20 For it was of Yahweh to strengthen their hearts, to meet Israel in battle in order that he might devote them to destruction, that they might receive no mercy, but that he might destroy them, just as Yahweh had commanded Moses.
Here is the heart of the matter, the divine commentary on the entire conquest. Why did only one city make peace? Why did all the others fight to the death against impossible odds? The answer is that it was of Yahweh. God Himself was at work. He "strengthened their hearts," or as other translations put it, He hardened their hearts. This is the same language used of Pharaoh. God did not create evil in them; He gave them over to the evil they had already chosen. He solidified their rebellious resolve. He removed their fear and gave them a fatal courage. And He did this for a stated, threefold purpose. First, so that they would be devoted to destruction (herem), utterly given over to God as a sacrifice of judgment. Second, so that they might receive no mercy, because the time for mercy had passed and the time for judgment had come.
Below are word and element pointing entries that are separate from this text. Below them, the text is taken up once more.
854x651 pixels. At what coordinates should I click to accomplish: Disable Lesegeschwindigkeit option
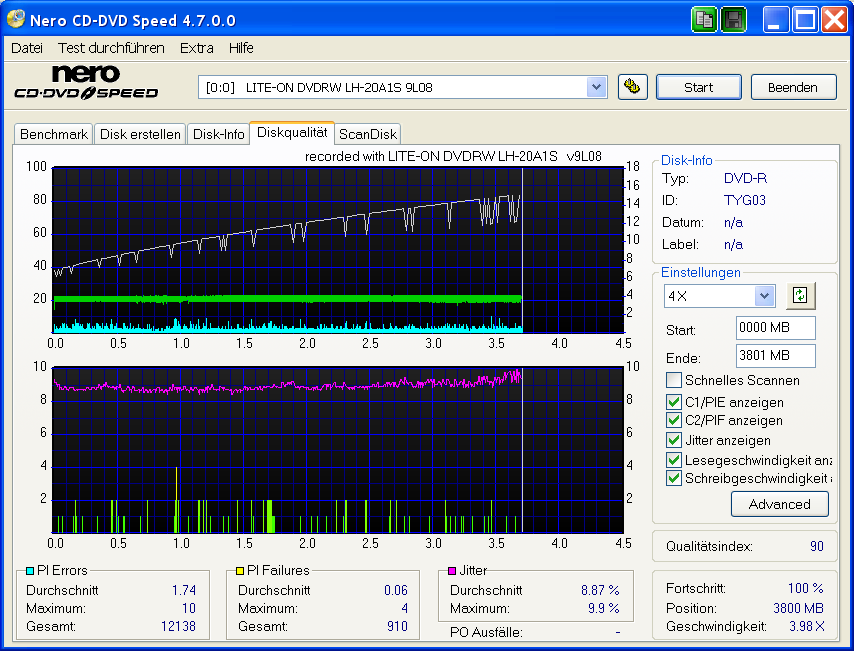tap(674, 458)
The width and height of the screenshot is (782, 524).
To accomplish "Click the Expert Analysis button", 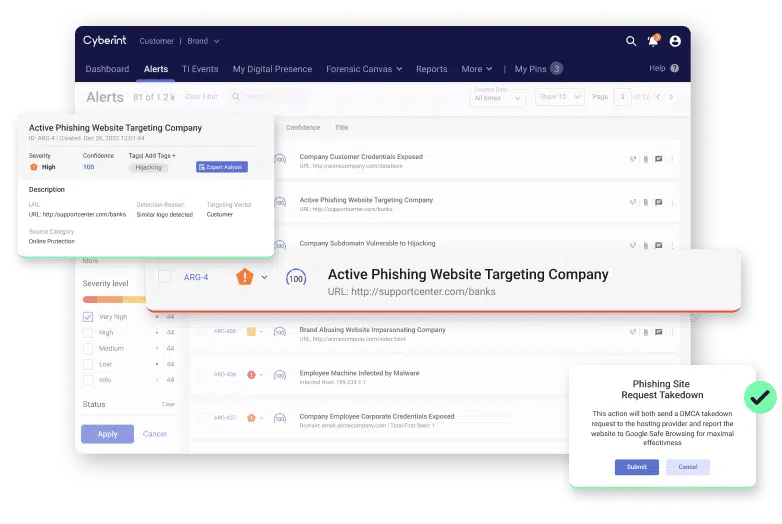I will coord(221,167).
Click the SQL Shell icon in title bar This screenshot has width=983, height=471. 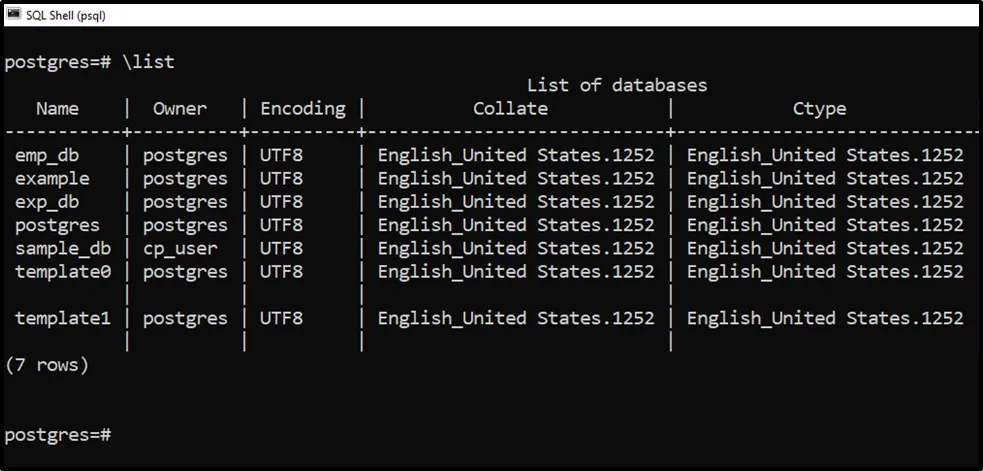(x=14, y=14)
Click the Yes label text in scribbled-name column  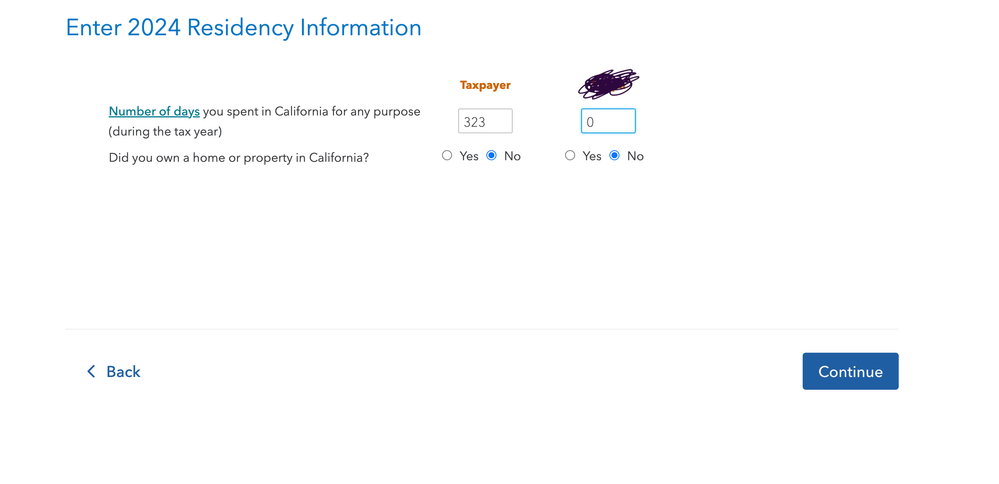click(x=592, y=156)

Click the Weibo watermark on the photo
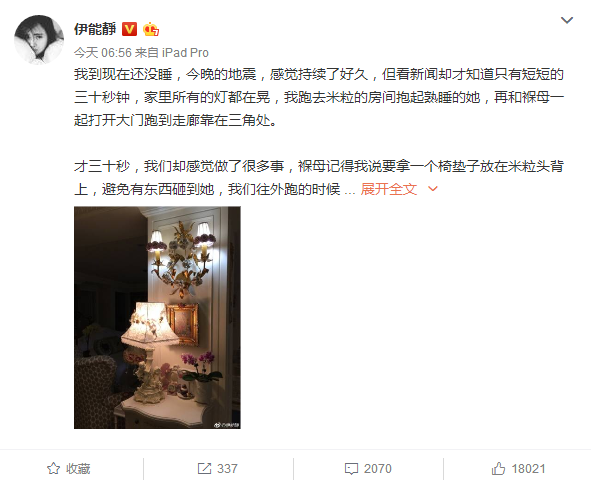227,425
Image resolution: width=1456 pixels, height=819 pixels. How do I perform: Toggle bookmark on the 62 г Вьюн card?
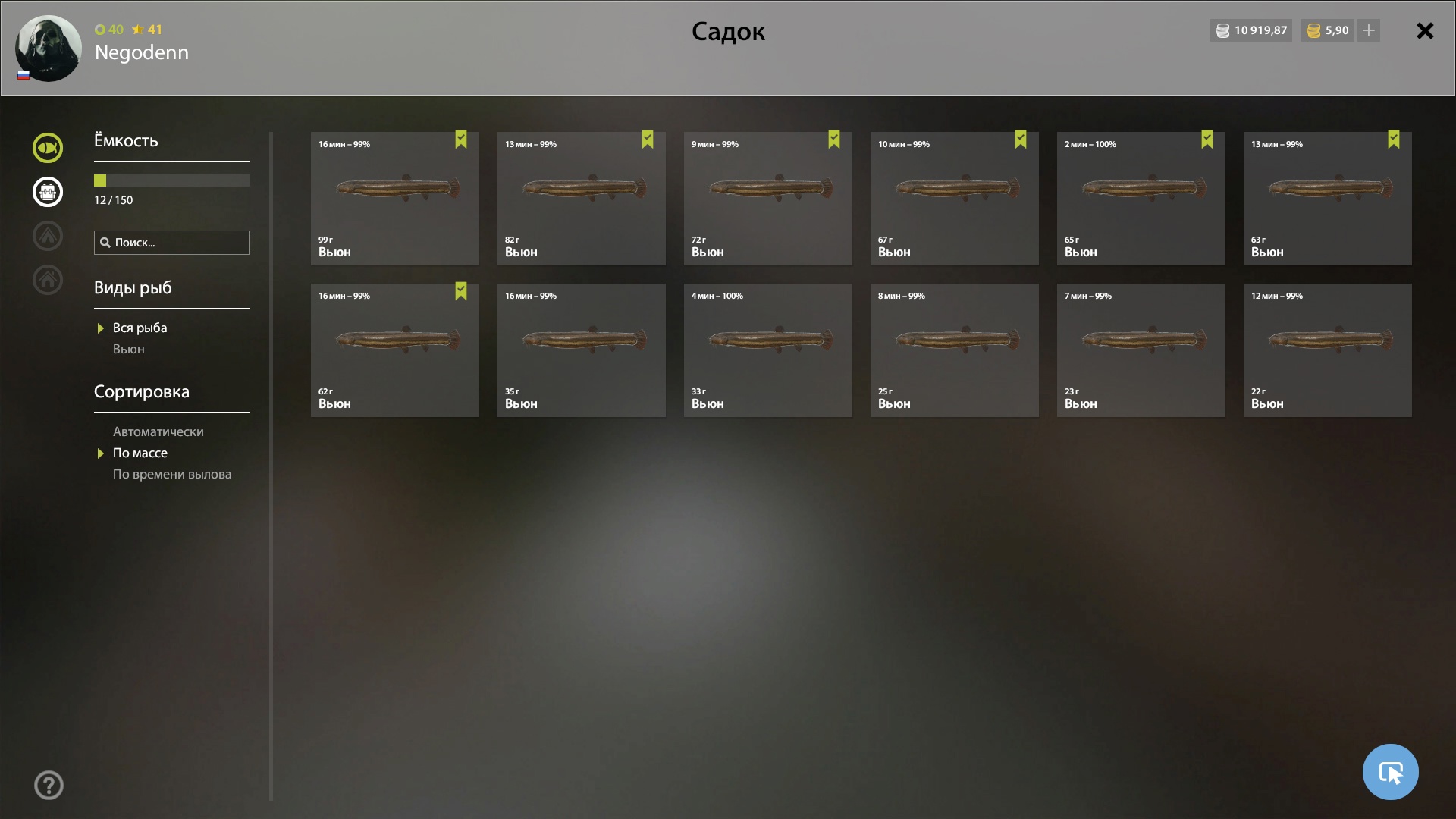(461, 291)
Third, so that the command He had given to Moses would be fulfilled to the letter. This is God's sovereignty on full display. He orchestrates events, even the sinful rebellion of men, to bring about His holy and righteous purposes. This should not cause us to question God's goodness, but rather to stand in awe of His power and justice.
Application
This passage is a rock-ribbed declaration of the sovereignty of God in salvation and in judgment. It is not comfortable, but it is profoundly true. The first application for us is to get our theology of God straight. The God we worship is not a frustrated deity, hoping people make the right choice. He is the king of the universe who works all things according to the counsel of His will. He hardened the hearts of the Canaanites for His glory, and He softens the hearts of His elect for His glory. Both actions reveal who He is.
Second, we must see the conquest of Canaan as a type, a foreshadowing, of a greater reality. The warfare they waged with sword and spear is a picture of the spiritual warfare we are called to. Our enemies are not people of flesh and blood, but the spiritual forces of wickedness in the heavenly places (Eph 6:12). And just as Joshua was commanded to show no mercy to the Canaanite practices, we are to show no mercy to the sin in our own lives. We are to be ruthless with our pride, our lust, our bitterness. We are to put it to death. This is a long war, not a short skirmish, but the outcome is just as certain as Israel's was.
Finally, we must see that Joshua is a type of Jesus. The name is the same in Hebrew (Yehoshua) and Greek (Iesous). But where the first Joshua gave the people a temporary rest in a physical land, the true Joshua, Jesus, gives us eternal rest in the promised land of God's presence. He is the one who has truly conquered all our enemies. He faced the full, hardened opposition of the world and of hell itself, and He won the decisive victory at the cross and the empty tomb. Our part is not to win the war, but to walk as victors, to take possession of the inheritance that our Captain has already secured for us.